> STATED GOAL
Can you update the listing from the line containing "Choose the Q1 '25 x-axis label" through the line containing "click(x=899, y=578)", changing "x-axis" to "horizontal axis" and keeping all else the same? Give back only those lines.

(Rows of pointing data)
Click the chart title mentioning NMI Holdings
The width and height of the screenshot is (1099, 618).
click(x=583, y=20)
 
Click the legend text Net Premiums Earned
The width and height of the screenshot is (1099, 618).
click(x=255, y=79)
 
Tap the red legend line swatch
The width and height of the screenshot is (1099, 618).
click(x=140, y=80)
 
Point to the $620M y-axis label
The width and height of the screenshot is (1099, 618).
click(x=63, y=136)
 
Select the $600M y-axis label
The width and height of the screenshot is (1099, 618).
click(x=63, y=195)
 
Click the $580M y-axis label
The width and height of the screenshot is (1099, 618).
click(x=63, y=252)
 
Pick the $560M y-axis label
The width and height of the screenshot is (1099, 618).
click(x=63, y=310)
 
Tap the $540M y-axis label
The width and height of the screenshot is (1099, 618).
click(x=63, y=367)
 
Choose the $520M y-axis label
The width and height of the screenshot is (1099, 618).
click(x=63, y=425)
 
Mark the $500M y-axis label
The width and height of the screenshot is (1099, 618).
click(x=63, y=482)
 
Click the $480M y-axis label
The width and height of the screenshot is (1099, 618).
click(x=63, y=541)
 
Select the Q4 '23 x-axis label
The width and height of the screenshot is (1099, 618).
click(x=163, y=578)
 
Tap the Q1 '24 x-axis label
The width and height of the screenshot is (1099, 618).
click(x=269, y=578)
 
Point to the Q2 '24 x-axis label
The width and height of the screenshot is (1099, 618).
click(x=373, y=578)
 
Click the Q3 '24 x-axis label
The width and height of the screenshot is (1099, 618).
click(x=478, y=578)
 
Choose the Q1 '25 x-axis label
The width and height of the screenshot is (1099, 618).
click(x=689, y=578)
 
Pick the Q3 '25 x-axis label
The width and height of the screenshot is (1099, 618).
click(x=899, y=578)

* * *

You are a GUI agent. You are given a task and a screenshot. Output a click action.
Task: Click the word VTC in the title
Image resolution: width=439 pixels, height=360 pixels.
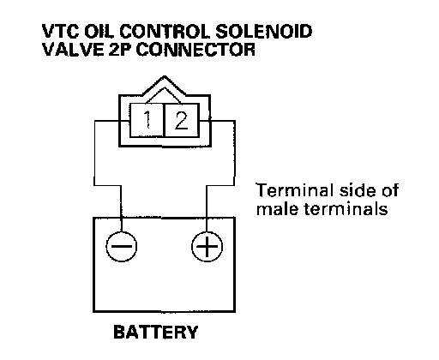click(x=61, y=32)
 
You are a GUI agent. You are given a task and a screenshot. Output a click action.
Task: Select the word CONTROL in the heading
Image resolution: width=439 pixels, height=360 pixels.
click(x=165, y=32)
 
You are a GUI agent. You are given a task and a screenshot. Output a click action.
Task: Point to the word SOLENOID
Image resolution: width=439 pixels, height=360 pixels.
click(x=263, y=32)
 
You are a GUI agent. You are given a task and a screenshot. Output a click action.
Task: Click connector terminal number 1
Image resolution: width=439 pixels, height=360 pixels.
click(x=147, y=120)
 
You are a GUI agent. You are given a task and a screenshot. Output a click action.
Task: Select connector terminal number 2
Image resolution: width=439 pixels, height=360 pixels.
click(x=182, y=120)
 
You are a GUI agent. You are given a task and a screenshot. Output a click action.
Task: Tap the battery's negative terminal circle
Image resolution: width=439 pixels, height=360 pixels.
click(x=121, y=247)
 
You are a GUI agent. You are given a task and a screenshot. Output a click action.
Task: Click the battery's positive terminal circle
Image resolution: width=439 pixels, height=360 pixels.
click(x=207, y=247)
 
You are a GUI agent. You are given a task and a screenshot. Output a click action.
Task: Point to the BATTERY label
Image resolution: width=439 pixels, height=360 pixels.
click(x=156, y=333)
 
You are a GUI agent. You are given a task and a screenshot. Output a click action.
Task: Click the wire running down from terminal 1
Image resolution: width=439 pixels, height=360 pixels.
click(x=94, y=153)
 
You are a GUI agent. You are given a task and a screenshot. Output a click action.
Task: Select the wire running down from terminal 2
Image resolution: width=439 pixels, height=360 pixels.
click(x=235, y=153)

> EXERCISE RESULT
Choose the Q1 '25 horizontal axis label
The width and height of the screenshot is (1099, 618).
click(x=689, y=578)
 
Pick the Q3 '25 horizontal axis label
The width and height of the screenshot is (1099, 618).
click(x=899, y=578)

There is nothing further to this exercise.